Metoclopromide augments lactation by antagonizing the release of dopamine in the central nervous system. Because the medication exerts its effects centrally, it can cause extrapyramidal side effects which may include tremor, bradykinesia and other dystonic reactions [40,41].
Seventeen studies were identified evaluating metoclopromide to improve breast milk production (Table 1).
Table 1.
Study | Year | N | Placebo | Randomization | Intervention | Findings |
---|---|---|---|---|---|---|
Guzmán [42] | 1979 | 21 | Y | Y | 20 mg TID 4 weeks | ↑ BM, PRL |
Lewis [43] | 1980 | 20 | Y | Y | 10 mg TID 4 days | ↑ BM |
Tolino [44] | 1981 | 10 | N | N | 10 mg TID 7 days | ↑ BM, PRL |
Kauppila [45] | 1981 | 37 | Y | Y | 5–15 mg TID 2 weeks | ↑ BM, PRL |
Kauppila [46] | 1981 | 17 | N | N | 10 mg TID 5 weeks | ↑ BM, PRL |
Kauppila [47] | 1983 | 5 | N | N | 10 mg TID 5 days | ↑ plasma levels in infant |
de Gezelle [48] | 1983 | 13 | Y | Y | 10 mg TID 8 days | ↑ BM |
Kauppila [49] | 1985 | 24 | Y | Y | 10 mg TID 3 weeks | ↑ BM |
Gupta [50] | 1985 | 32 | N | N | 10 mg TID | ↑ lactation |
Ehrenkranz [51] | 1986 | 23 | N | N | 10 mg TID 7 days | ↑ BM, basal PRL |
Ertl [52] | 1991 | 22 | N | N | 10 mg TID 5 days | ↑ BM |
Nemba [53] | 1994 | 37 | N | N | 10 mg QID 5–11 days | ↑ lactation |
Toppare [54] | 1994 | 60 | N | N | 10 mg TID | ↑ lactation |
Seema [55] | 1997 | 50 | N | N | 10 mg TID 10 days | ↑ lactation |
Hansen [56] | 2005 | 57 | Y | Y | 10 mg TID 10 days | No difference |
Sakha [57] | 2008 | 20 | Y | Y | 10 mg TID 8 days | No difference |
Fife [58] | 2011 | 19 | Y | Y | 10 mg TID 8 days | No difference |
BM = breast milk; PRL = prolactin; TID = three times daily; Y = yes; N = no.
Many studies were done well before 2000 and mostly in mothers with term infants. However, three were conducted with mothers of preterm infants, Ehrenkranz et al. [51], Hansen et al. [56], and Fife et al. [58]. Although not a randomized clinical trial (RCT), Ehrenkranz demonstrated an increase in daily breast milk production with metoclopramide from 93.3 ± 18.0 mL/day to 197.4 ± 32.3 mL/day between the first and seventh day of therapy [51]. The other two, Hansen et al. [56] and Fife [58], found no difference in breast milk volume. These two studies had methodological concerns in that all mothers were enrolled without any evaluation of their ability to produce milk. The inclusion of mothers who would not have had any difficulty in breast milk production may have minimized differences between the groups.

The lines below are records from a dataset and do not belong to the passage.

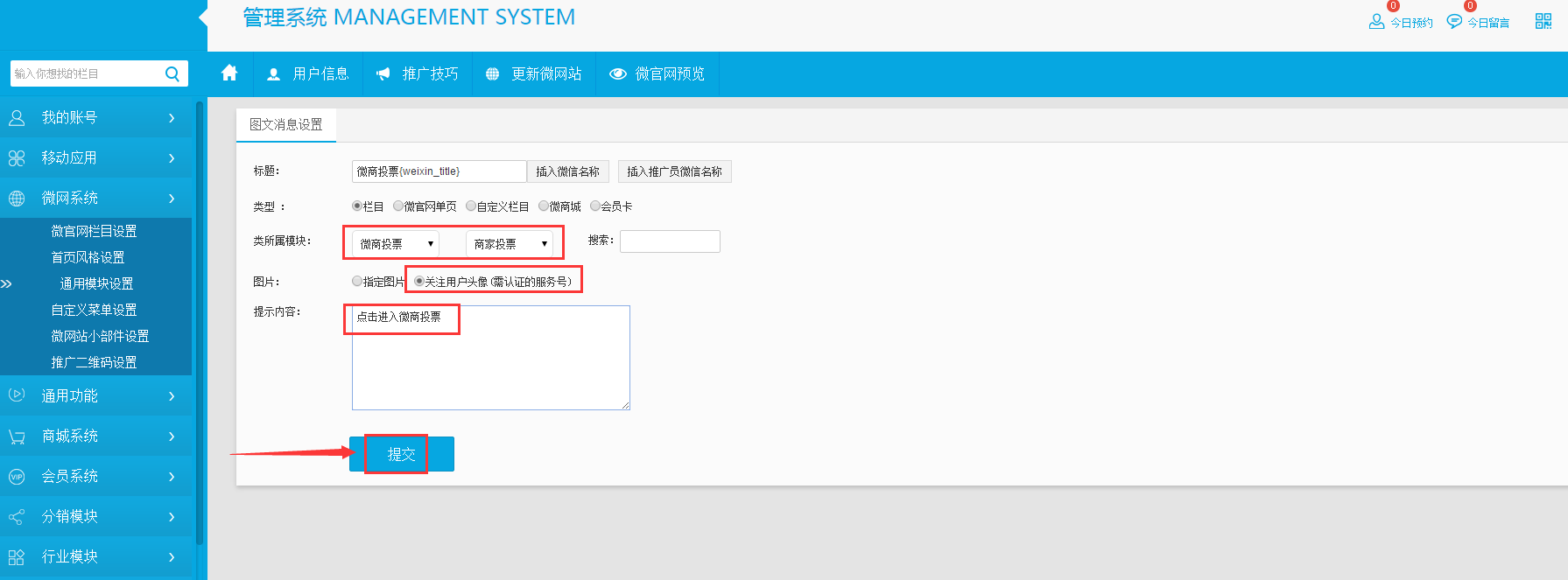Image resolution: width=1568 pixels, height=580 pixels.
Task: Select the 微官网单页 radio option
Action: click(x=398, y=206)
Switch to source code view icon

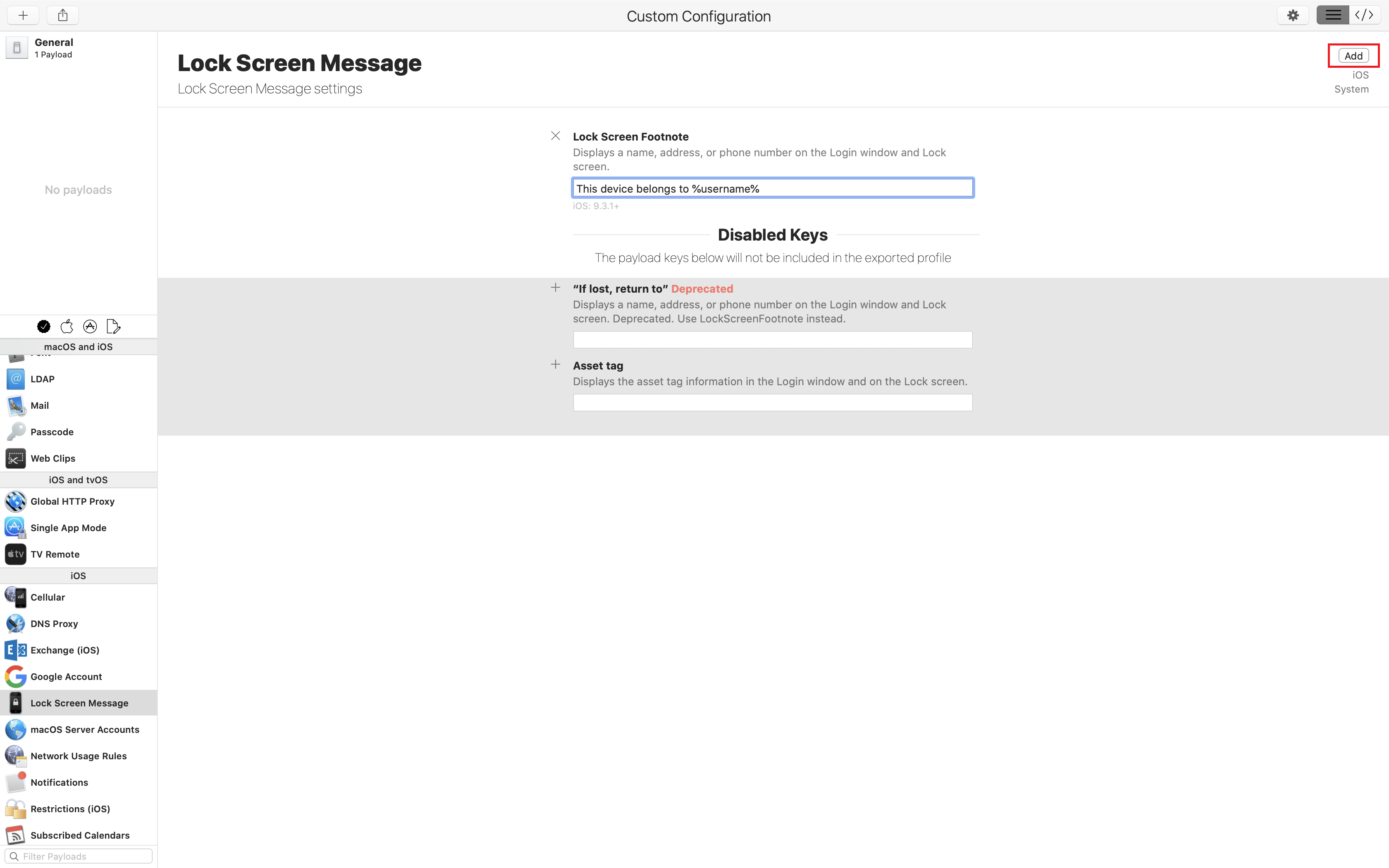click(1364, 16)
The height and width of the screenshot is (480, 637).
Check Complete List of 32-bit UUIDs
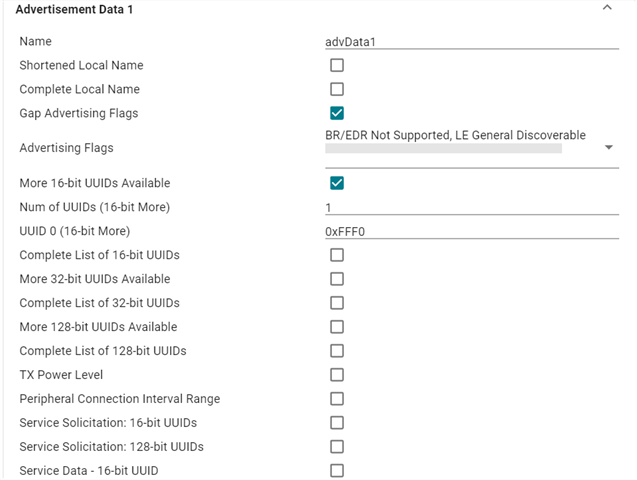click(337, 303)
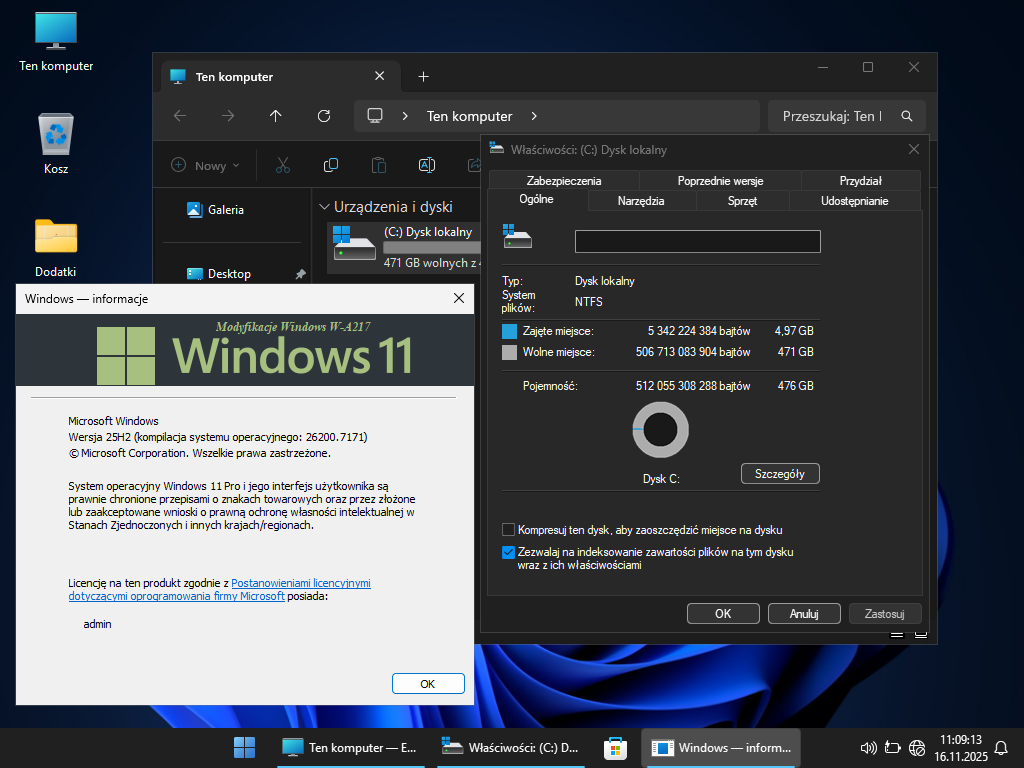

Domperidone is a potent dopamine D2 receptor antagonist and was developed and marketed as a prokinetic and antiemetic agent. By blocking dopamine D2 receptors in the anterior pituitary, domperidone stimulates the release of prolactin. Domperidone is less lipid soluble, has a higher molecular weight and has lower protein binding (>90%) than metoclopromide (40%). These characteristics appear to prevent domperidone from crossing the blood brain barrier and therefore less likely to cause the extra pyramidal effects often seen with metoclopromide [59,60]. This characteristic made domperidone more appealing in use compared to metoclopramide. In addition, early studies in the 1980’s evaluating its efficacy in augmenting breast milk production [50,51] made this medication more enticing to consider, particularly in mothers of preterm infants.

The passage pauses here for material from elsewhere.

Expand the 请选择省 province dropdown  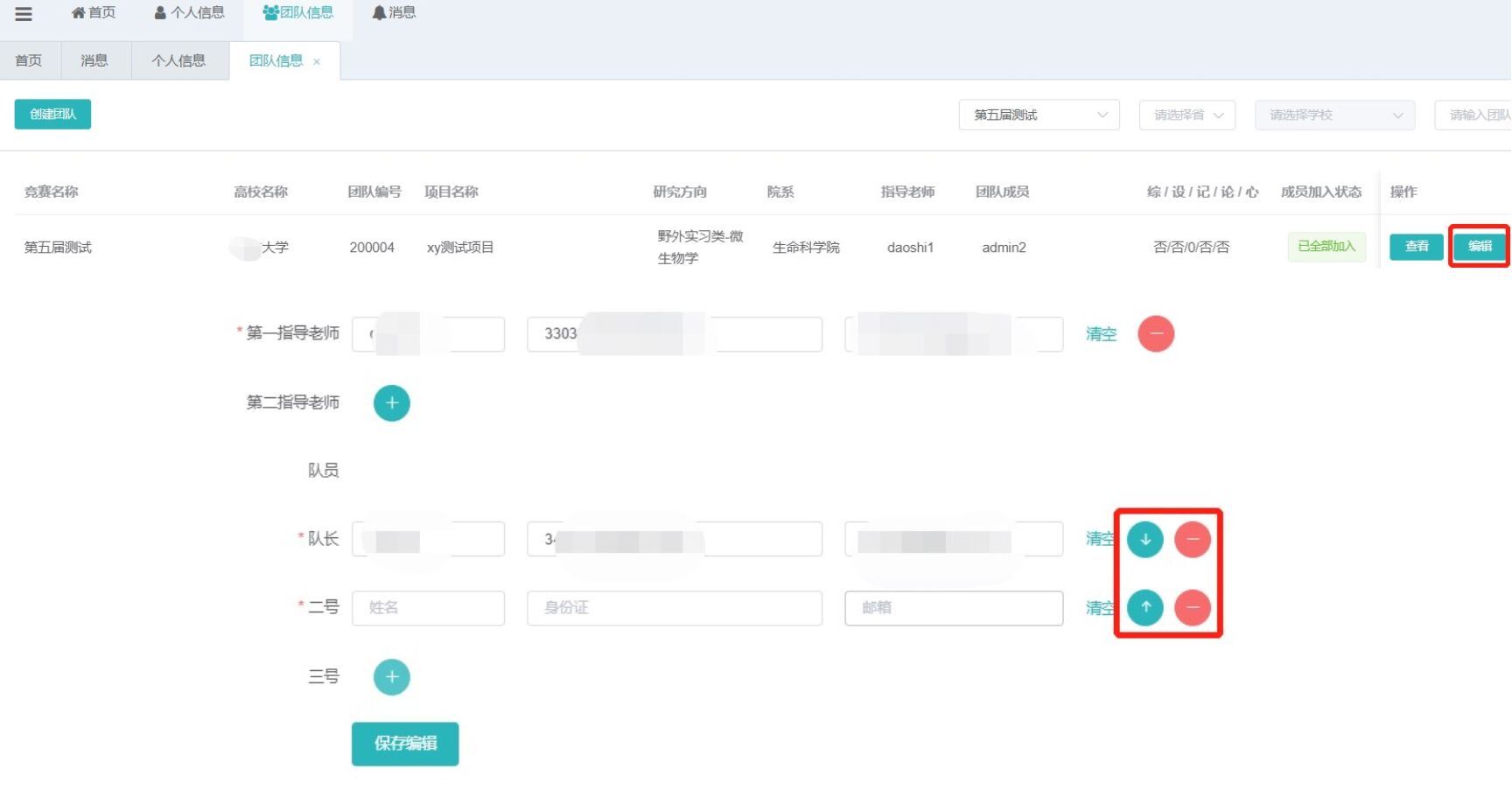[x=1186, y=115]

Nine studies involving domperidone are outlined in Table 2. Seven of these studies were conducted in mothers of preterm infants. All of the studies were small in terms of number of mothers enrolled.
Table 2.
Study | Year | N | Placebo | Randomization | Intervention | Findings |
---|---|---|---|---|---|---|
De Leo [61] | 1986 | 15 | Y | N | 10 mg TID 4 days | ↑ lactation |
Petraglia [62] | 1985 | 17 | Y | N | 10 mg TID 10 days | ↑ PRL, BM |
da Silva [63] | 2001 | 20 | Y | Y | 10 mg TID 7 days | ↑ PRL, BM |
Wan [64] | 2008 | 6 | N | Y | 10 mg vs. 20 mg TID 1–2 weeks | ↑ PRL, BM |
Campbell-Yeo [65] | 2010 | 46 | Y | Y | 10 mg TID 14 days | ↑↑ PRL, BM |
Ingram [66] | 2012 | 80 | N | Y | 10 mg TID 10d or Metoclopramide 10 mg TID 10 days |
↑ BM |
Knoppert [67] | 2013 | 15 | N | Y | 10 mg vs. 20 mg TID 4 weeks | ↑ BM |
Rai [68] | 2016 | 32 | Y | N | Unknown dose for 8 days | ↑ BM |
Asztalos [69] | 2017 | 90 | Y | Y | 10 mg TID 14 days | ↑ BM |
BM = breast milk; PRL = prolactin; TID = three times daily; Y = yes; N = no.

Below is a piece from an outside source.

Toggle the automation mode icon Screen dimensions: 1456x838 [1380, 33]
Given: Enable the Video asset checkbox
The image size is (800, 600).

da Silva et al. was the first RCT to evaluate the efficacy of domperidone in mothers of preterm infants [63]. In this study, there was a mean increase in breast milk yield from days 2 to 7 in the domperidone group (49.5 mL, standard deviation 29.4 mL) compared to the placebo group (8.0 mL, standard deviation 39.5 mL) (p <0.05) as well as an increase in serum prolactin (p = 0.008). Wan et al. evaluated a dose-response relationship between 30 and 60 mg daily [64]. Serum prolactin increased for both doses but was not dose-dependent. In addition, only two-thirds of the mothers (4 out of 6) were identified as “responders” and showed a significant increase in milk production which was also dose-dependent. Campbell-Yeo et al. randomized 46 mothers to either domperidone 10 mg three times daily or placebo equivalent for 14 days [65]. Although the study’s primary goal was to evaluate the effect of domperidone on the nutrient composition of preterm human milk compared to those mothers having received a placebo, there was a significant increase in serum prolactin (p = 0.07) and breast milk volumes (p = 0.005) in the domperidone group. The mean within-subject increase by day 14 was 267% in the domperidone group (184 to 380 mL) compared to 19% in placebo group (218 to 250 mL). This trial did suggest that a larger yield in breast milk production could be achieved with the additional week as compared to the earlier trial.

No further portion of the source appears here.